To some, this latest protest — and similar demonstrations in Shiraz, Kerman, Isfahan, Mashad, Tabriz, Rasht, and other major Iranian cities — shows that the regime finally has awakened Iran’s silent majority.
In Tabriz, there were reports that the city’s business district had shut down on Sunday as a sign of joining the anti-regime protests.
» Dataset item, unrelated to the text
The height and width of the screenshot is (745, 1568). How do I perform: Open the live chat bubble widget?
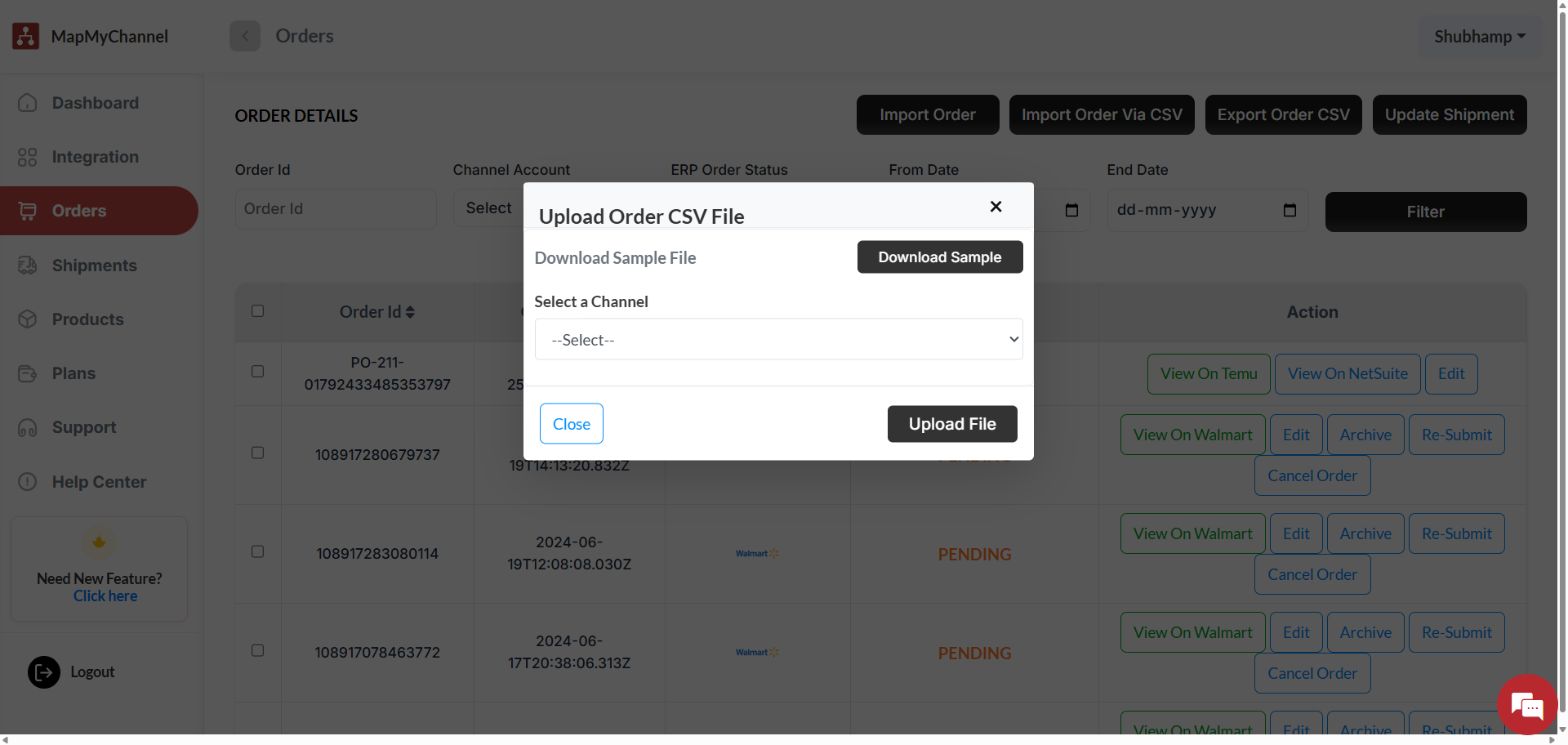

Many of the protesters shouted, “Death to the dictator,” a slogan not heard in large crowds of demonstrators for decades.
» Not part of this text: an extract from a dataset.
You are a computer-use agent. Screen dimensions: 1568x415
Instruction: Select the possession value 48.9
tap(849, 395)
“The protests are a natural expression of the frustration and insult that have been dealt by the regime,” said Roozbeh Farahanipour, a leader of the 1999 student revolt who now is the spokesman for the nationalist Marze por Gohar (Glorious Frontiers Party). “Iranians will tolerate a lot, as the last 30 years attest to, but being treated as stooges is where they draw the line.”
In Tehran on Monday, the official Islamic Republic News Agency reported that former President Mohammad Khatami traveled to Cairo during Obama’s trip there and met with a “senior administration official” to discuss the upcoming Iranian election.
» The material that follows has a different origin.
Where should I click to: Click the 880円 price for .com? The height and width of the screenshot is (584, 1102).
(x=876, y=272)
Although Ahmadinejad controls the news agency, Iranian observers believed the report was accurate, because it is hard to openly slander such a public person as a former president even in Iran.
Newsmax asked spokesmen for Obama and Vice President Joe Biden to comment on the allegation but received no reply.
Earlier, there were reports that a senior administration official met with Mousavi’s campaign manager, Mehdi Khazali, in Dubai two weeks before the election to offer support.
In the days before the election, editors at the Voice of America’s Persian Service apologized to anti-regime Iranians they normally invite to their shows, saying they no longer could appear on the air because the editors were under orders to invite only guests who supported “reformist” candidates Mousavi and Mehdi Karrubi.
On Tuesday morning, the Guardians Council in Tehran announced it would engage in only a “limited recount” of individual ballot boxes whose results had been disputed by one of Ahmadinejad's three opponents, erasing earlier hopes that they might annul the disputed election because of fraud.
Getting the Guardians to examine the election results at all took a great deal of pressure.
When Supreme Leader Ali Khamenei first announced Ahmadinejad’s victory, he defiantly called the election a “divine assessment” and certified the results immediately.
But pressure from within the ruling clerical elite gave him pause.
The next day, former President Ali Akbar Hashemi-Rafsanjani announced with great fanfare that he was traveling to Qom, 80 miles south of Tehran, to convene the Assembly of Experts, a council of 86 top clerics who have the authority to name the supreme leader, or depose him.
Rafsanjani chairs the Assembly of Experts and said he wanted them to examine Khamenei’s decision to certify the election, giving rise to rumors that he was hoping to depose Khamenei as leader.
Monday’s massive demonstration also suggests that the Iranian people have loosened the shackles of fear, Kaveh Mohseni said.
In a third message to Iranians, Reza Pahlavi called on the police and security forces to “never forget that these demonstrators confronting you in the streets are your brothers and sisters who are fighting for your rights.”
Joining him was his mother, who spoke to the security forces “as a mother and as an Iranian” to encourage them “not to use violence against their brothers and sisters.”
Iranian political activists have long criticized Reza Pahlavi for his inaction, and U.S. government analysts say they doubt that he has many supporters inside Iran.
But the protests inside Iran go way beyond one person, one faction, or one party. They have become a national grass-roots movement, a budding revolt that could soon reach a tipping point. And a regime change could spark reform in other areas.
Conservative commentator Charles Krauthammer said, “Our only hope of changing the nuclear issue with Iran is not in the negotiations. It would be in the change of regime.”